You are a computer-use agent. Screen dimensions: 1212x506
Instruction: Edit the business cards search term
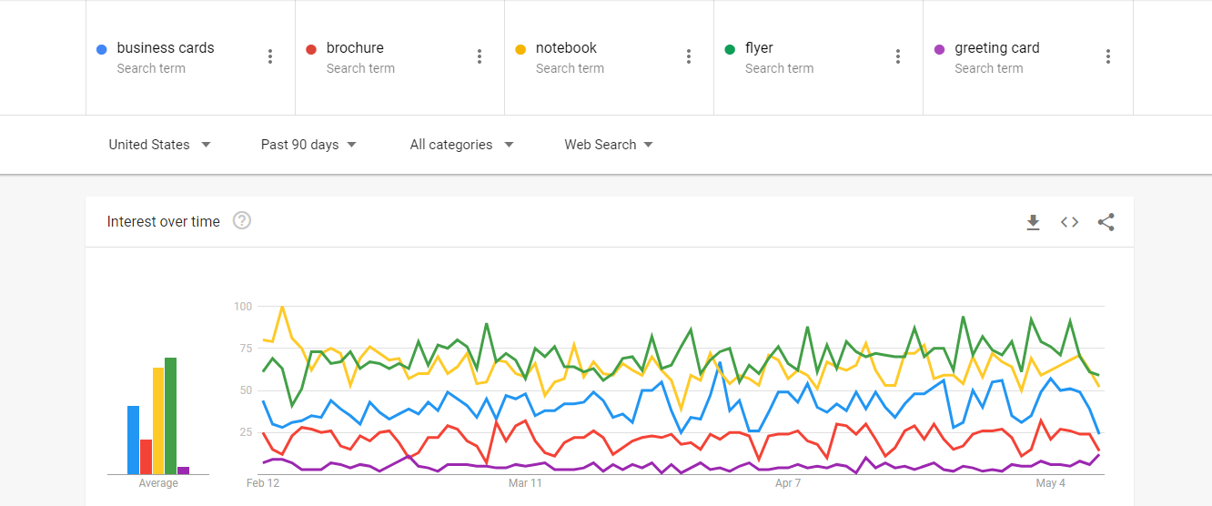tap(166, 48)
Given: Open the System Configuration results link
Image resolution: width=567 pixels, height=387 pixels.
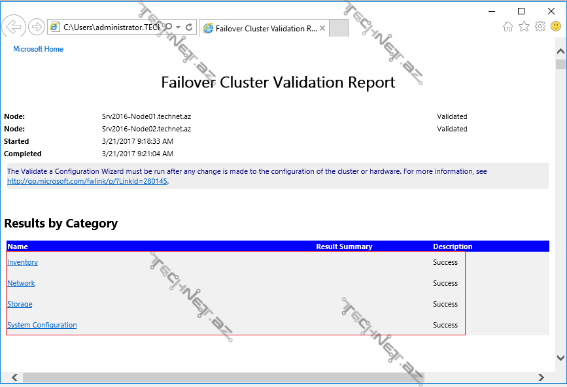Looking at the screenshot, I should tap(42, 325).
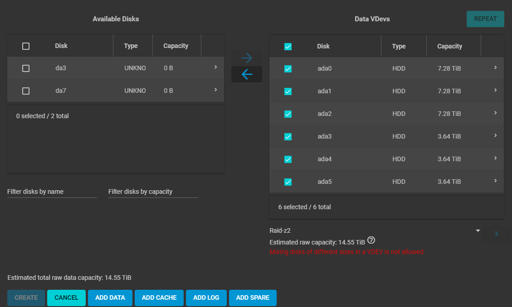Viewport: 512px width, 307px height.
Task: Check the da3 disk checkbox
Action: click(x=26, y=68)
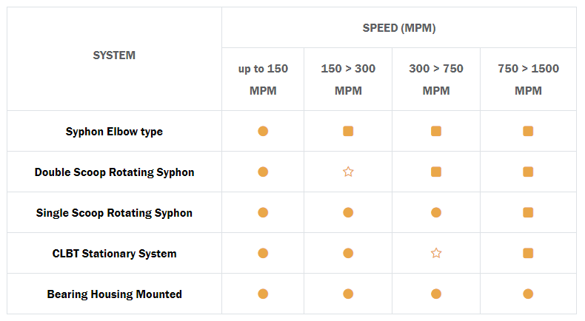Screen dimensions: 585x321
Task: Click Bearing Housing Mounted circle under 750 > 1500 MPM
Action: [x=528, y=294]
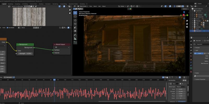Viewport: 209px width, 104px height.
Task: Choose the Rotate tool in viewport toolbar
Action: tap(75, 24)
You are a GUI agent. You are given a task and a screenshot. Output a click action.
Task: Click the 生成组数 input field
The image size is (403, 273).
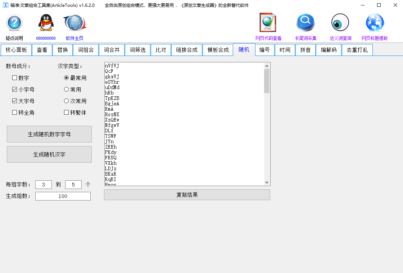point(63,196)
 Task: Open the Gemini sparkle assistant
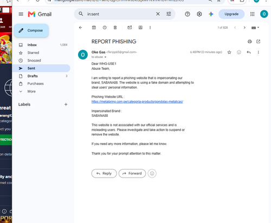[211, 14]
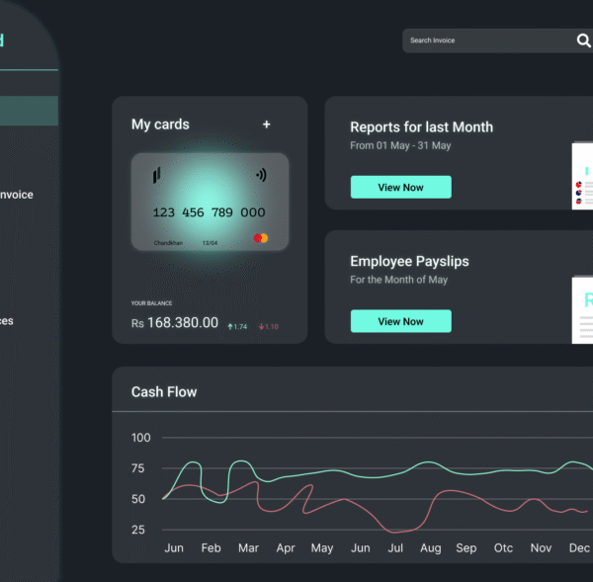
Task: Focus the Search Invoice text field
Action: [484, 41]
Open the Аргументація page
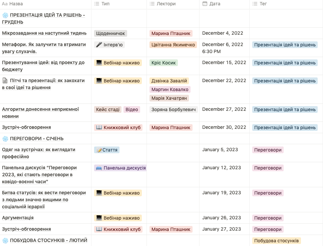323x246 pixels. 18,218
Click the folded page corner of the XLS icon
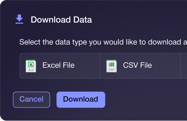 pyautogui.click(x=35, y=61)
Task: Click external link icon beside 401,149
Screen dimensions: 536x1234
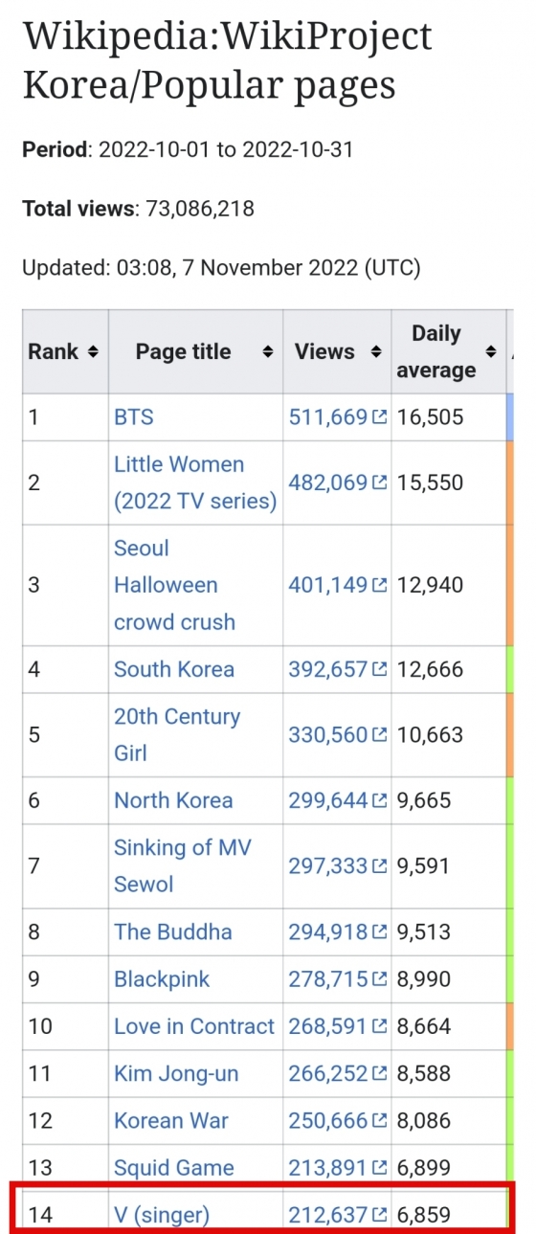Action: tap(379, 585)
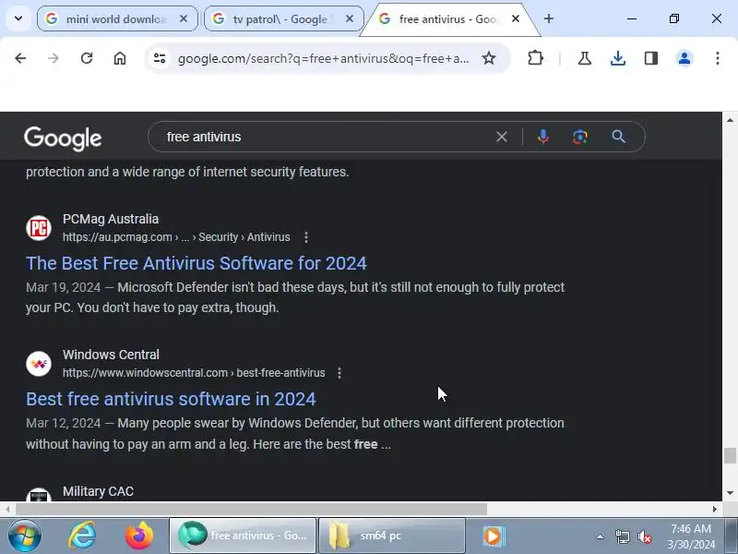The height and width of the screenshot is (554, 738).
Task: Open the Extensions puzzle icon
Action: (x=535, y=58)
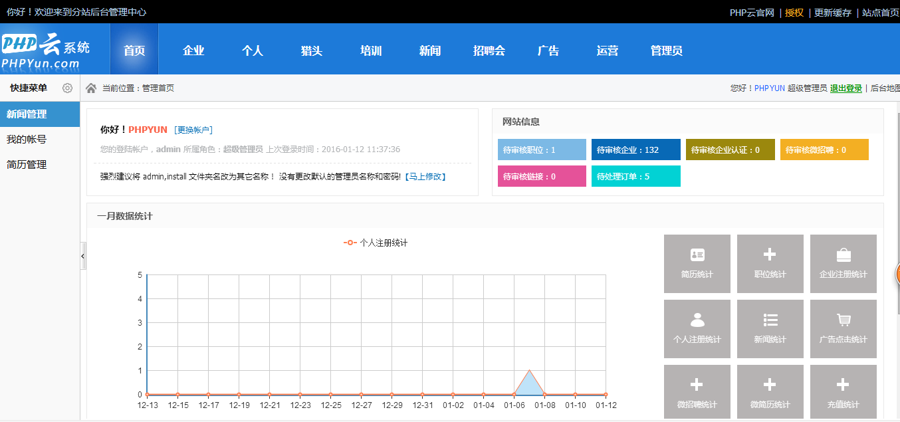Open the 简历统计 resume statistics tile
900x422 pixels.
[697, 264]
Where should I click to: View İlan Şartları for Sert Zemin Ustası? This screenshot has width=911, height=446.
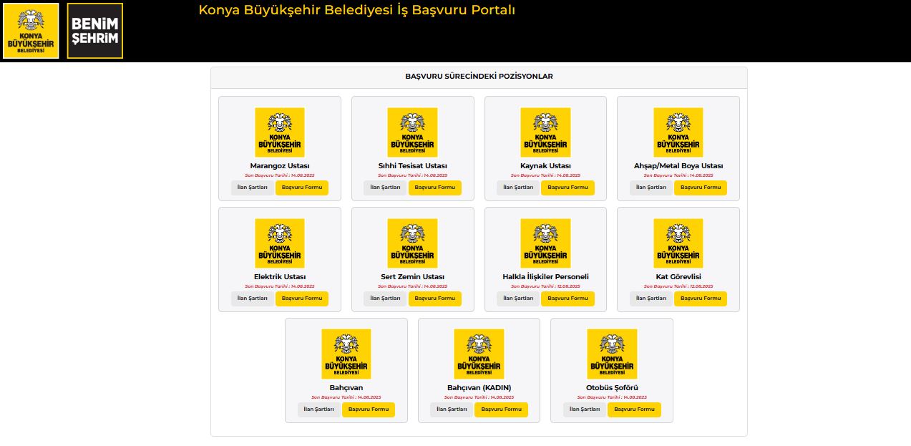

▶ _EXERCISE GOAL_
Your copy should match the records above exactly, except that it contains no pictures.

▶ _TASK ANSWER_
You are a computer-use agent. Screen dimensions: 1212x506
Instruction: Edit the business cards search term
tap(166, 48)
Given: Open the System Configuration results link
Image resolution: width=567 pixels, height=387 pixels.
Looking at the screenshot, I should tap(42, 325).
Viewport: 512px width, 307px height.
Task: Check the da3 disk checkbox
Action: click(x=26, y=68)
Screen dimensions: 585x321
Task: Click Bearing Housing Mounted circle under 750 > 1500 MPM
Action: [x=528, y=294]
Viewport: 209px width, 104px height.
Task: Choose the Rotate tool in viewport toolbar
Action: tap(75, 24)
You are a GUI agent. You are given a task and a screenshot. Output a click action.
Task: Click the 生成组数 input field
The image size is (403, 273).
point(63,196)
 Task: Open the Gemini sparkle assistant
[211, 14]
Task: Focus the Search Invoice text field
Action: [484, 41]
Open the Аргументація page
323x246 pixels. 18,218
Click the folded page corner of the XLS icon
 pyautogui.click(x=35, y=61)
Task: Click external link icon beside 401,149
Screen dimensions: 536x1234
Action: tap(379, 585)
The height and width of the screenshot is (554, 738).
Task: Open the Extensions puzzle icon
Action: (x=535, y=58)
Open the 简历统计 resume statistics tile
900x422 pixels.
[697, 264]
Where should I click to: View İlan Şartları for Sert Zemin Ustası? This screenshot has width=911, height=446.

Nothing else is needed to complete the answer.